(Some records)
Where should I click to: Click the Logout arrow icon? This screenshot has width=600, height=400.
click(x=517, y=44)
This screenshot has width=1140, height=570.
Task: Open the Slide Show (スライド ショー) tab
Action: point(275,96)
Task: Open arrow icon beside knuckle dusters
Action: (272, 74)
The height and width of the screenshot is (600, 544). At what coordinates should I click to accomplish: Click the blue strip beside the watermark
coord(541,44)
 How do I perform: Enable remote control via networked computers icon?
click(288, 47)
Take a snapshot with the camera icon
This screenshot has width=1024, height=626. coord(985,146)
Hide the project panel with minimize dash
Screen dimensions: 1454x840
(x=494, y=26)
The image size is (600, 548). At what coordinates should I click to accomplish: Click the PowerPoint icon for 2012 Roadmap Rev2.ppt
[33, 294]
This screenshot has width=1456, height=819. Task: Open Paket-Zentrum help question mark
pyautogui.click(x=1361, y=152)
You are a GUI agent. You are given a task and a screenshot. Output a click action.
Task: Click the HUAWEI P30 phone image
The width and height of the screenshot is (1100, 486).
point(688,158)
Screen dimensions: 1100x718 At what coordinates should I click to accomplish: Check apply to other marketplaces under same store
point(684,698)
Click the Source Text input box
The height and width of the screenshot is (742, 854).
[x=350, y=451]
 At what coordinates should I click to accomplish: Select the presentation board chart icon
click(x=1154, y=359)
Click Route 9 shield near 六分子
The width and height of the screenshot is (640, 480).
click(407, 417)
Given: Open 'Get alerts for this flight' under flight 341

▶ _Aim_: Reproduce all of the items above word for word, keeping every line as it stands.

▶ _The response_:
Where should I click to: Click the Logout arrow icon? This screenshot has width=600, height=400.
click(x=517, y=44)
This screenshot has width=1140, height=570.
Task: Open the Slide Show (スライド ショー) tab
Action: point(275,96)
Task: Open arrow icon beside knuckle dusters
Action: (272, 74)
The height and width of the screenshot is (600, 544). At what coordinates should I click to accomplish: Click the blue strip beside the watermark
coord(541,44)
 How do I perform: Enable remote control via networked computers icon?
click(288, 47)
Take a snapshot with the camera icon
This screenshot has width=1024, height=626. coord(985,146)
Hide the project panel with minimize dash
Screen dimensions: 1454x840
(x=494, y=26)
The image size is (600, 548). At what coordinates should I click to accomplish: Click the PowerPoint icon for 2012 Roadmap Rev2.ppt
[33, 294]
This screenshot has width=1456, height=819. Task: Open Paket-Zentrum help question mark
pyautogui.click(x=1361, y=152)
You are a GUI agent. You are given a task and a screenshot. Output a click action.
Task: Click the HUAWEI P30 phone image
The width and height of the screenshot is (1100, 486).
point(688,158)
Screen dimensions: 1100x718 At what coordinates should I click to accomplish: Check apply to other marketplaces under same store
point(684,698)
Click the Source Text input box
The height and width of the screenshot is (742, 854).
[x=350, y=451]
 At what coordinates should I click to accomplish: Select the presentation board chart icon
click(x=1154, y=359)
Click Route 9 shield near 六分子
The width and height of the screenshot is (640, 480).
click(407, 417)
Given: Open 'Get alerts for this flight' under flight 341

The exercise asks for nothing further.